# INPUT DATA:
____

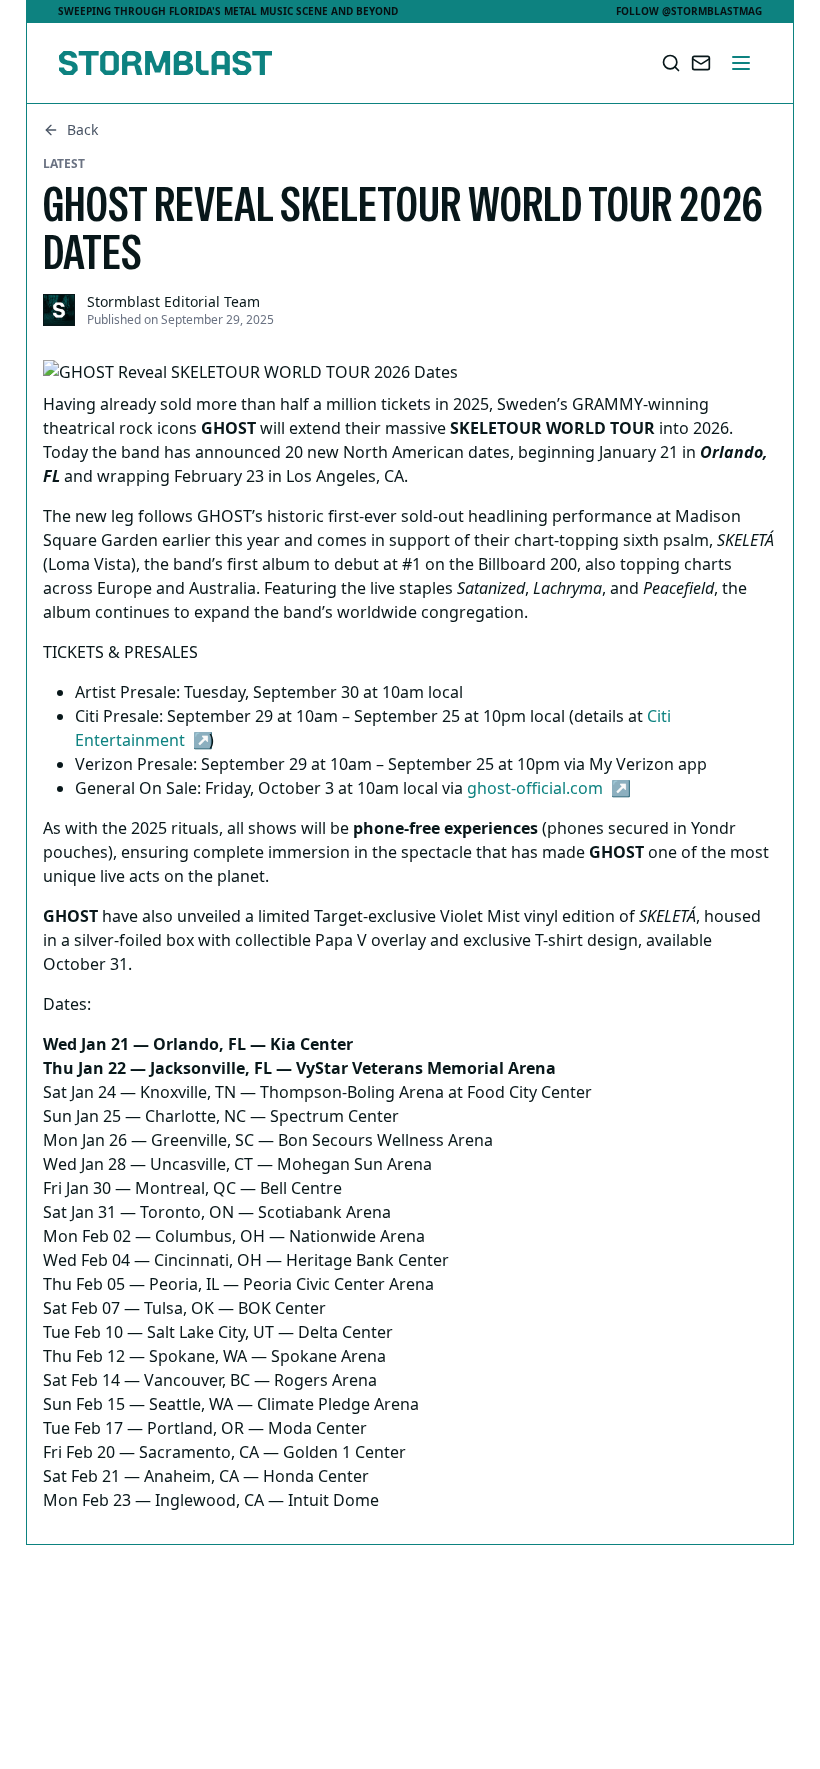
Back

____

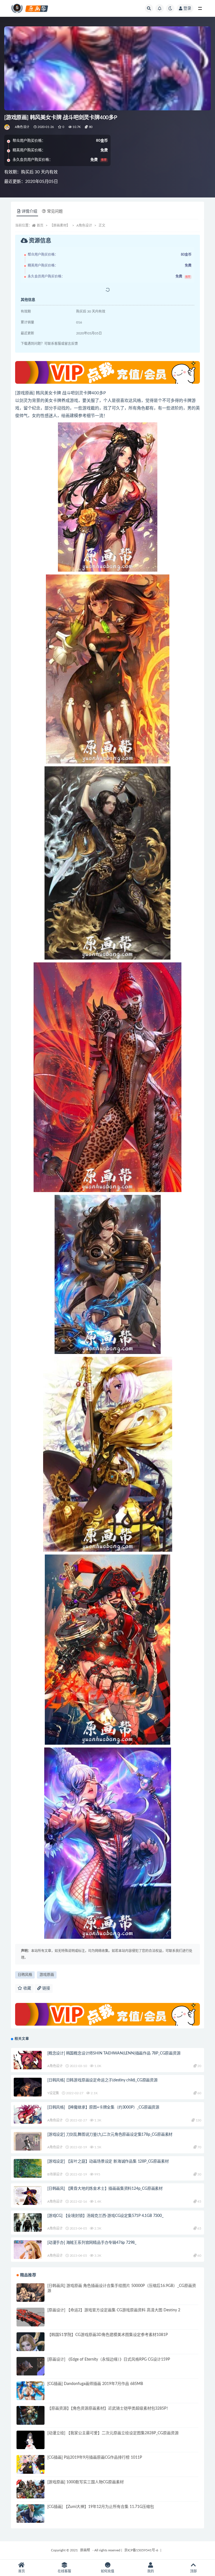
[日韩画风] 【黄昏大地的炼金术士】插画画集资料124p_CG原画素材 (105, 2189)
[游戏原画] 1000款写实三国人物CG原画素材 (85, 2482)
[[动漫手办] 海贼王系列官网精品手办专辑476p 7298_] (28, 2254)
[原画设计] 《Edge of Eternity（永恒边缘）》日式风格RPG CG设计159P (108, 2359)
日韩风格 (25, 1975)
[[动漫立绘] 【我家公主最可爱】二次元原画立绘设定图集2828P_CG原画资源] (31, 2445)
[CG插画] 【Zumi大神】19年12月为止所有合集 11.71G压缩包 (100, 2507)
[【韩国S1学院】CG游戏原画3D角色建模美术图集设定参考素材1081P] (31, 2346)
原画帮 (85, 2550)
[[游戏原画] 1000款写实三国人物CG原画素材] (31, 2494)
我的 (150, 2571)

____

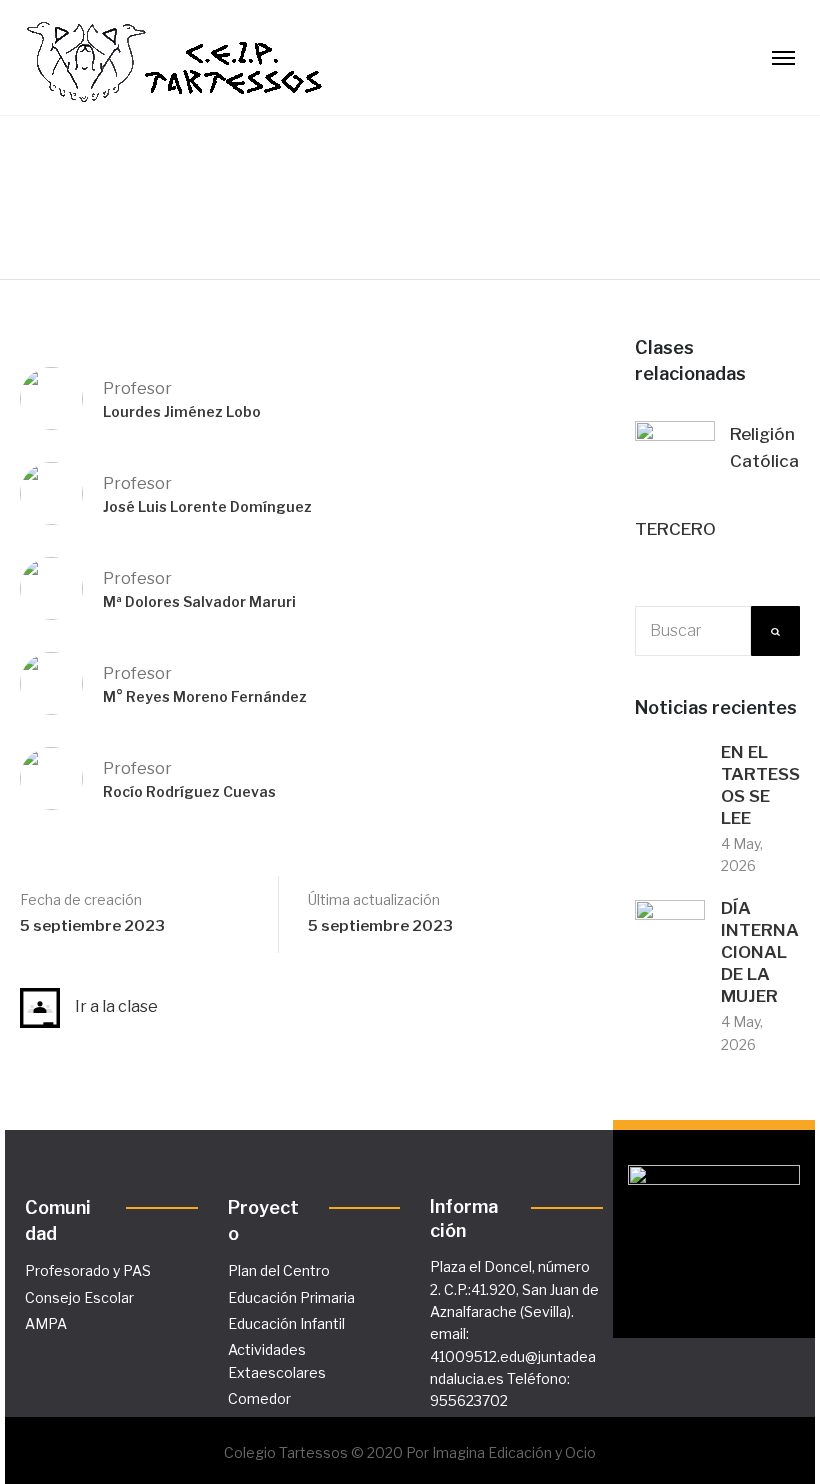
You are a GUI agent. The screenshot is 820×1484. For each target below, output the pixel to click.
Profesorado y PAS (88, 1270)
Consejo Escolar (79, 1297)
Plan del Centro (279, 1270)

____

# TRY IT:
Using the material above, transcribe exactly the lines from the line with "[CG插画] 【Zumi大神】19年12月为止所有合集 11.71G压缩包" to the line with "我的 (150, 2571)"; both count, and nothing else goes in.

# THE ANSWER:
[CG插画] 【Zumi大神】19年12月为止所有合集 11.71G压缩包 (100, 2507)
[【韩国S1学院】CG游戏原画3D角色建模美术图集设定参考素材1081P] (31, 2346)
原画帮 (85, 2550)
[[游戏原画] 1000款写实三国人物CG原画素材] (31, 2494)
我的 (150, 2571)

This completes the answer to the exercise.